ACCOUNTANCY FIRMS entering insolvency processes have increase 41% in a year, according to research from specialist lending business.
Syscap, using Companies House data, found that 103 firms became insolvent in the last year, up from 73 the year before.
High street firms have been hit hard this year, with a crackdown on tax planning and micro entity auditing.
Following revelations that large corporates, such as Starbucks, Amazon and Google, had used tax planning strategies to cut their corporation tax payments, firms found they were unable to put them forward for their clients, over fears of public backlash and a crackdown by HMRC.
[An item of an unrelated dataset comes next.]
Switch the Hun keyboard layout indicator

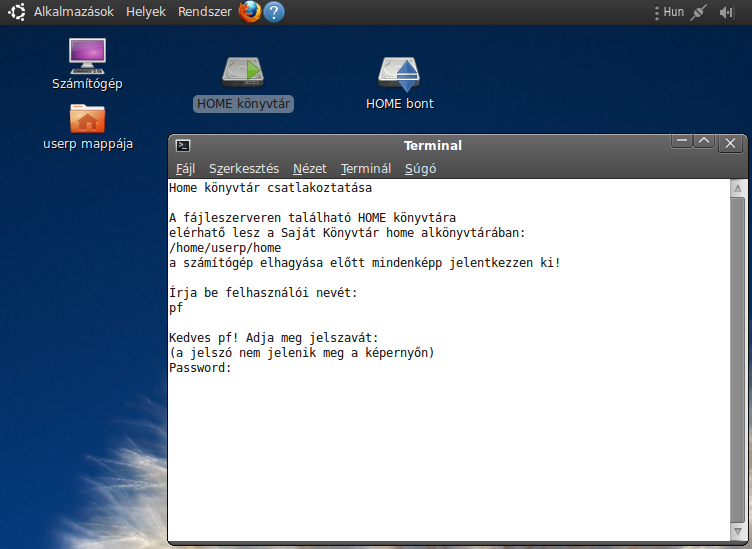(x=673, y=12)
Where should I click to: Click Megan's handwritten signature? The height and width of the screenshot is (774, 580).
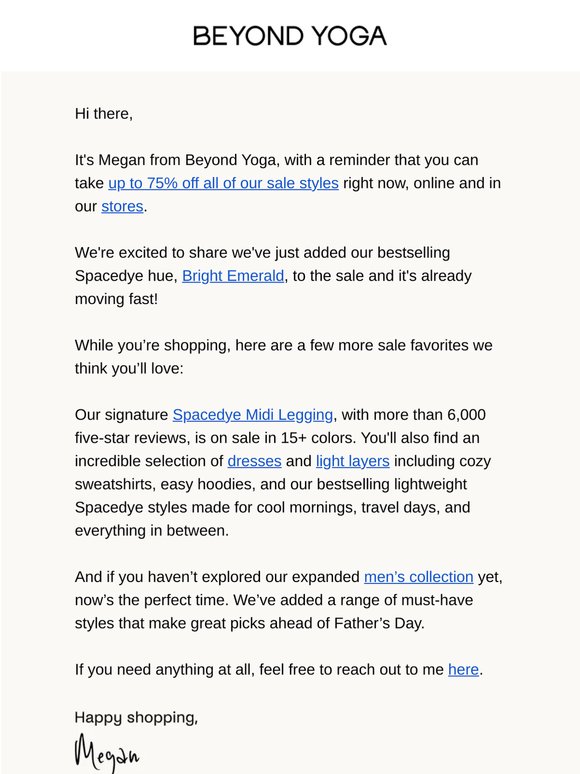coord(107,753)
Audit also changed for micro-entities, previously businesses with less than £6.5m turnover and a minimum balance sheet of £3.26m could opt out of having an audit. However, now companies are exempt if they meet two out of three qualifying criteria - a balance sheet of less than £3.26m, turnover below £6.5m and fewer than 50 staff.
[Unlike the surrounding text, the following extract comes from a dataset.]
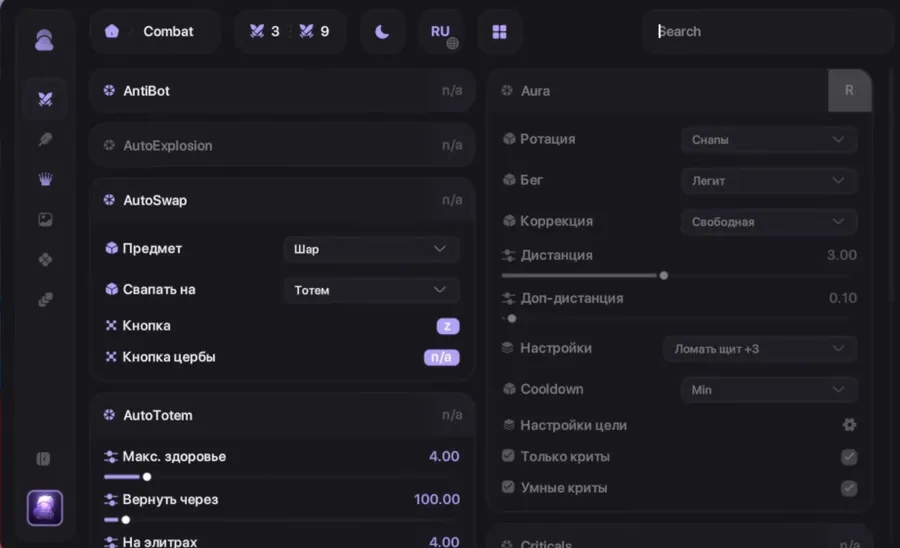Open the Настройки цели gear icon

pyautogui.click(x=849, y=425)
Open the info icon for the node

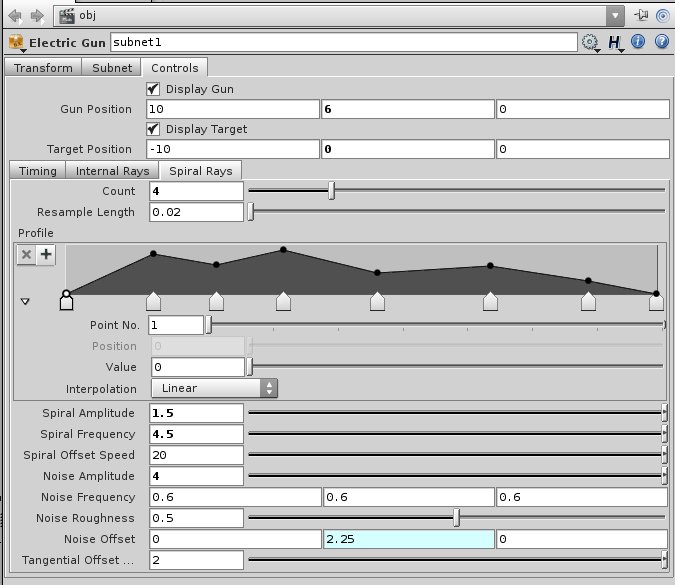pos(638,42)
Syscap CEO Philip White (pictured) said: "Like law firms, larger accountancy firms have also suffered from the collapse in M&A and corporate finance work. Accountants have been hit as a result of government policy - most notably the exemption of an ever increasing number of businesses from the need to get an audit done."
"It's understandable that companies and individuals want to find ways to cut costs by skimping on professional fees but in the end it can be a false economy. Mistakes in cash flow forecasts or in tax returns can cost dear and a lack of a full audit can mean that errors and irregularities aren't picked up."
Syscap has launched a specialist funding partnership with the ICAEW to help the institute's members.